JavaScript Is Cute And Flexible
Monday • January 6th 2025 • 11:23:11 pm
I came to JavaScript from many languages, ASP, Perl, PHP, ActionScript, VisualBasic and Java to name a few.
It was still a slow web-browser language when I started learning it, and I used Perl/PHP on the server.
So, I was using two programming languages, one for the web browser user interface and one for the server.
While I programmed some stuff on my phone with Mozilla Rhino, an interval timer for my early body building training.
It wasn’t until node.js came out, that I switched to JavaScript completely.
Node.js, bun, and deno are server-side JavaScript Runtimes, that allow for JavaScript on both ends, server and browser.
Node.js was followed by Electron and nw.js, a stripped down browser, as a cross-platform runtime for Desktop Applications.
If you learn JavaScript, you will be able to program browsers and browser extensions.
Server-side code, where you can write your own HTTP servers, or reuse interesting projects like Node-RED or ParseServer.
And write command line utilities, that can be compiled to stand-alone executables.
Cross-platform Desktop Applications, which package both server and browser in one, giving you full control.
And phone apps with ReactNative, NativeScript, and Apache Cordova.
This is a broad and powerful OpenSource mix, with any large points of failure.

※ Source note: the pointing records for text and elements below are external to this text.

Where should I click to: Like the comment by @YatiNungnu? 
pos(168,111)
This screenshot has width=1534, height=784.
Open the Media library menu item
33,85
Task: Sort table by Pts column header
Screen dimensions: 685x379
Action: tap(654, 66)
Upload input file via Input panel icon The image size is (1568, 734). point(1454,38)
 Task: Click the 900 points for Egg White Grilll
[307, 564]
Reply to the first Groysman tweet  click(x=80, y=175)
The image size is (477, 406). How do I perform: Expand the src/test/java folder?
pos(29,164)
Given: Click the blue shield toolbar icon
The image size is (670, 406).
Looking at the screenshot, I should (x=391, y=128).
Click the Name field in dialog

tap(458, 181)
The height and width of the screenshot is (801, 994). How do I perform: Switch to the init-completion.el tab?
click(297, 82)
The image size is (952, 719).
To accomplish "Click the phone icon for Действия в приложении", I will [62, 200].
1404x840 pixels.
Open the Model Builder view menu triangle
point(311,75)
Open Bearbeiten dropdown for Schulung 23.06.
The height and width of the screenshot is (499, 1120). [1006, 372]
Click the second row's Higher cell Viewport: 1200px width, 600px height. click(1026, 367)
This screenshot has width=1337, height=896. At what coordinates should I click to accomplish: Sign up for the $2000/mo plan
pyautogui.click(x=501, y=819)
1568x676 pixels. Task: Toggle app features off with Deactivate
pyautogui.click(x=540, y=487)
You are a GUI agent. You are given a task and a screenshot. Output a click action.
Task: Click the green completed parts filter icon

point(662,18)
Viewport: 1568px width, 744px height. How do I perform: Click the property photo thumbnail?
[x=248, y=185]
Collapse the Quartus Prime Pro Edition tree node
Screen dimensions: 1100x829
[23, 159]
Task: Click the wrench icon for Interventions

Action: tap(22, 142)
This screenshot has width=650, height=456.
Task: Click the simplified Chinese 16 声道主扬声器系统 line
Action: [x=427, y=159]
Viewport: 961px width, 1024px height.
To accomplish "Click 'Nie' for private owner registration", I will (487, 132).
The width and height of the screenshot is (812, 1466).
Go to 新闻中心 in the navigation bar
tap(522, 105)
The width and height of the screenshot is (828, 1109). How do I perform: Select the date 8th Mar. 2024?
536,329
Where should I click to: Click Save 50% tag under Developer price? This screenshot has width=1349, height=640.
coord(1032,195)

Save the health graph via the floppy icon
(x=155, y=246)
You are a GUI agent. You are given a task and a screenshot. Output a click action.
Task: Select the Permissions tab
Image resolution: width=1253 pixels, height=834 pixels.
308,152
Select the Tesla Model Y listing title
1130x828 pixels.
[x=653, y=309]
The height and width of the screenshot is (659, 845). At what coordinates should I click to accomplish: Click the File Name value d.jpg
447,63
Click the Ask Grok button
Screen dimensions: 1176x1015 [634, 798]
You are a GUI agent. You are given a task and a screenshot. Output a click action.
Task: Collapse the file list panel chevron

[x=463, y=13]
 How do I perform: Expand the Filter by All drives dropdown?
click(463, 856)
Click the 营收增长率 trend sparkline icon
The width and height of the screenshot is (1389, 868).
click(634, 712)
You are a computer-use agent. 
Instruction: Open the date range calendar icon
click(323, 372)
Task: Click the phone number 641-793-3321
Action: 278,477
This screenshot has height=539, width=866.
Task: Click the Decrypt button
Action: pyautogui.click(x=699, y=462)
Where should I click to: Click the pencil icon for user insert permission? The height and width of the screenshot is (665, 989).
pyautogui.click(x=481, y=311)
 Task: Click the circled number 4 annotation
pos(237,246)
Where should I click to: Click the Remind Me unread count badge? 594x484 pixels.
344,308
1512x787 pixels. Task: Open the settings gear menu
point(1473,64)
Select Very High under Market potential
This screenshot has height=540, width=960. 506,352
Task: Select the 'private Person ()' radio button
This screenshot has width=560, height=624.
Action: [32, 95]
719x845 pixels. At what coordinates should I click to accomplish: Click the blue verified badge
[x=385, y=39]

Artificial Intelligence has as recently as couple of months, improved so much, that is largely does help you write hard JavaScript.
I was just working on a command line parser, and I set everything up for along session of coding.
And before really getting into it, I asked AI to do it for me, and it did, it created a correct command line parser for my application.
You will never get stuck with AI helping you, it is an incredible invitation into the world of programming.
Nothing like this has ever occurred before, you have the kingdom and the keys.